The latest report calls out projects ranging from the often criticized F-35 Joint Strike Fighter to the East-West Center in Hawaii. The latter originally was proposed decades ago as a way to promote better relations with Pacific nations and was slated to get nearly $6 million despite long-standing opposition from the State Department, according to the report.
“We all need to work on wasteful spending,” Iowa Republican Sen. Joni Ernst said at the Capitol Hill event announcing the release of the report by watchdog group Citizens Against Government Waste. “We know Washington has some big-time spenders.”
The senator pointed to a recent inspector general's report that concluded the Defense Department overspent as much as $29 million for uniforms for the Afghan National Army, which had a forest camouflage pattern despite much of the country having a desert landscape.
Ernst said the total cost of the uniforms was $93 million and called them “overpriced and under-vetted” as well as “useless.”
The 15-page Pig Book shows the number of appropriations earmarks increased from fiscal 2016 to 2017 -- as well as the cost, from $5.1 billion to $6.8 billion.
The report acknowledged the recent totals are lower than during the earmark heyday -- fiscal 2006, when a record $29 billion was inserted to appropriations bills.
However, it also pointed out that totals have steadily increased since the $3.3 billion recorded in 2012, the first year after Congress agreed to an earmark moratorium.
“We’re no longer finding indoor rain forests or teapot museums, but there are some concerning findings,” group President Thomas Schatz said.
Among them in fiscal 2017 was $10.3 million to support 49 National Heritage Areas under the National Park Service.
Earmarks can be inserted into a bill to help win the support of a member of Congress. Or they could be inserted by a member trying to quietly steer millions to a home-state project -- like the ill-fated, roughly $238 million “Bridge to Nowhere” in Alaska, which was intended to link the mainland to an island that contained an international airport and just 50 residents.
The release of the book also comes amid uncertainty inside the GOP-led House about whether the chamber will continue the ban, as the Republican-led Senate recently did.
A group of House Republicans including Reps. John Culberson of Texas, Mike Rogers of Alabama and Tom Rooney of Florida tried days after President Trump’s “Drain the Swamp” presidential win to “modify” the moratorium, according the report.
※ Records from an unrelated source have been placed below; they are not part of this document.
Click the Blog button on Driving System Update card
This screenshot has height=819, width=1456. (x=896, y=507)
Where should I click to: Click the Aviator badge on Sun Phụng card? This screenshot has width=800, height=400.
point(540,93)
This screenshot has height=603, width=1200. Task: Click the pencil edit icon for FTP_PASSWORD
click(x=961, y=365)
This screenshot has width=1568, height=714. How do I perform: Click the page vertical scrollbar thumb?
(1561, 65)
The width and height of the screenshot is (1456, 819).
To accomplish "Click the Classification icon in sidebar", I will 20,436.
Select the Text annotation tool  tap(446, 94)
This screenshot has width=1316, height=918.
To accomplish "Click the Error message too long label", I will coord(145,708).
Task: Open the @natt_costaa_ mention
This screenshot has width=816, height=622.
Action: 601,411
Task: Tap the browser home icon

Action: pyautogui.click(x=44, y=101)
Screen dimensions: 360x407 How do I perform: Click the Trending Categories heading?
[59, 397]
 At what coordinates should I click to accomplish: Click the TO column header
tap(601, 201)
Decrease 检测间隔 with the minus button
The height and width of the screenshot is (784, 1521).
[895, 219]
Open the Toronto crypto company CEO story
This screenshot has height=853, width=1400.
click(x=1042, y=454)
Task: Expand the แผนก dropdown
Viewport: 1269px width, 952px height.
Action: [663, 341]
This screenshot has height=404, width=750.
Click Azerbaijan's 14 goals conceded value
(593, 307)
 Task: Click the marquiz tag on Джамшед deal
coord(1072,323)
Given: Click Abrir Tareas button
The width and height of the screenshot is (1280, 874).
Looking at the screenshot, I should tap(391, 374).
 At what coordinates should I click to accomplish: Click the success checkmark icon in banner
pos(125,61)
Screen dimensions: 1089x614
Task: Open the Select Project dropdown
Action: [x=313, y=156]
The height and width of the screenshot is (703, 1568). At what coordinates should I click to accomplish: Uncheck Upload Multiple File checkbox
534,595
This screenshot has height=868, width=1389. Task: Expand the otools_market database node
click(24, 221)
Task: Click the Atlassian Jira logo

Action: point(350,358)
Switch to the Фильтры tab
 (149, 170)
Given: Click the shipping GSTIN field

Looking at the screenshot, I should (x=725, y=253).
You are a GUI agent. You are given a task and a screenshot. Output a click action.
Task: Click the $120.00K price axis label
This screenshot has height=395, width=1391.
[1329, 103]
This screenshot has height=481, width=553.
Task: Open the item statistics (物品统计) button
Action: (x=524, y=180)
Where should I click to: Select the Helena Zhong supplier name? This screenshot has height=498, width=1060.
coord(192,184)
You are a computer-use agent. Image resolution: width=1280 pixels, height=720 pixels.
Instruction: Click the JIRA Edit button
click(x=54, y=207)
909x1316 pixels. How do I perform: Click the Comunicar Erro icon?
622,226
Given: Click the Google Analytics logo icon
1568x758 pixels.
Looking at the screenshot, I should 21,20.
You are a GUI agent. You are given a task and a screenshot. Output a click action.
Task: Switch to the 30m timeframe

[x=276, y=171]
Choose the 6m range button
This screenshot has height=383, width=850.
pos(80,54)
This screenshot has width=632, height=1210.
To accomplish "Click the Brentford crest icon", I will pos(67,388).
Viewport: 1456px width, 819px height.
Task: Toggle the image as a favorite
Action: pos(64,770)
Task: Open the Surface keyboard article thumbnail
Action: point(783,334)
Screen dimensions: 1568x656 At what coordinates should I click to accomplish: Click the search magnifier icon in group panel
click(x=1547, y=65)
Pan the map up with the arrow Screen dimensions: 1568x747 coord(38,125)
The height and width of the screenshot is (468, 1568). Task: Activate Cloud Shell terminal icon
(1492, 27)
“We’ve got to keep the ban in place,” Arizona GOP Sen. Jeff Flake said Wednesday. “We’d like to see a permanent ban. … We owe it to the taxpayers.”
Retired Oklahoma Sen. Tom Coburn, a Pig Book champion, once called earmarks “the gateway drug to Washington’s spending addiction.”
Congressional lawmakers also attending the event Wednesday included Reps. Mark Walker of North Carolina and Jim Banks of Indiana.